На месте падения Пенежко подобрал «трофеи»: миниатюрный портрет и письмо, с которыми развеселый пришел к Лизюковым:
— Вот выспорил, а прочитать не могу.
Читали вместе с отцом. На портрете был изображен Фридрих Второй. Гравер вывел его хвастливые слова: «Я пойду своим прямым путем, буду делать все, что сочту нужным. Ничто меня не остановит!» Письмо предназначалось Отто Виммеру из Гослара. Вначале в нем речь шла о том, что Германия двинула против русских мощную силу, одетую в броню. И что же? «Лапотники» не разбежались. Напротив. Автор перечислял имена погибших солдат, офицеров. Молил бога, чтобы ему довелось вернуться в родной Гослар. Письмо заканчивалось стихами:
«Будь проклят тот, кого, как вал,
Гордыни буйство одолеет.
Кто, немцем будучи, затеет,
Что корсиканец затевал!»
— Непонятно, — вздохнул Пенежко. — Стоило ли из-за этого спорить? Чьи стихи-то?

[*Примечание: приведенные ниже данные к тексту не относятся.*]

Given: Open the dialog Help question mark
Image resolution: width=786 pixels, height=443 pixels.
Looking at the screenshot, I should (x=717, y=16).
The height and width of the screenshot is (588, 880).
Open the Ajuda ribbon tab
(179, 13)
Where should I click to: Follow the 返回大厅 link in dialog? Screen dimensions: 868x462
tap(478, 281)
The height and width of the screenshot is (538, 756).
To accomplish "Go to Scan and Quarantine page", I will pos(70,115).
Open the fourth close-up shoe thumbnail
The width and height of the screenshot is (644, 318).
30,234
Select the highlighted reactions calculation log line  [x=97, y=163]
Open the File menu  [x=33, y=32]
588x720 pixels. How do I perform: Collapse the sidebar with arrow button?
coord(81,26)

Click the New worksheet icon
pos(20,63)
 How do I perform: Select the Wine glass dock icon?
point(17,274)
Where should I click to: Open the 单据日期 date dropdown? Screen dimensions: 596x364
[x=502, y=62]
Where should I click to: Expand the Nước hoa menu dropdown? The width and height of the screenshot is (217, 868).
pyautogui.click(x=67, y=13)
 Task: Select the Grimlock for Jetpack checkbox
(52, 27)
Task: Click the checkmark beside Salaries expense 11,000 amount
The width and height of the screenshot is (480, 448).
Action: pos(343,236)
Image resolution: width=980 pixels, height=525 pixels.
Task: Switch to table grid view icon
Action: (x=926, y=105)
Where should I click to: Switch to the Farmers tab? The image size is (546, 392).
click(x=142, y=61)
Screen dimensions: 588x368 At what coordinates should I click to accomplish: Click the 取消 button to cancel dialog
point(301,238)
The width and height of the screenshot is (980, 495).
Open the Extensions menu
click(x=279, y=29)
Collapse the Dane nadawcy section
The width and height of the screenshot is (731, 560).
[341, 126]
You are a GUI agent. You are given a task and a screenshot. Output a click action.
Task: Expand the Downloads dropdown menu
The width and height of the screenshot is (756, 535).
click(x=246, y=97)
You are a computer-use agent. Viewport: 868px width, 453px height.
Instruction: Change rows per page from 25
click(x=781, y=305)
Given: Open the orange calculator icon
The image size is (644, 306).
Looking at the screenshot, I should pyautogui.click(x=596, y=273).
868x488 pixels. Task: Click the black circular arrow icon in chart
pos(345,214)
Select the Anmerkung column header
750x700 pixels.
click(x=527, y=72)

— Очень даже стоило, — рассмеялся Илья Устинович. — А стихи — пророческие. Написал их немецкий поэт Гейне. Напоминает им судьбу Наполеона…
В парадном зале осажденной гостиницы, возле постели раненого Ланге, шло короткое заседание ревкома. Его председатель Семен Самуилович Комиссаров обрисовал положение гарнизона. Боеприпасы на исходе. Ряды защитников редеют.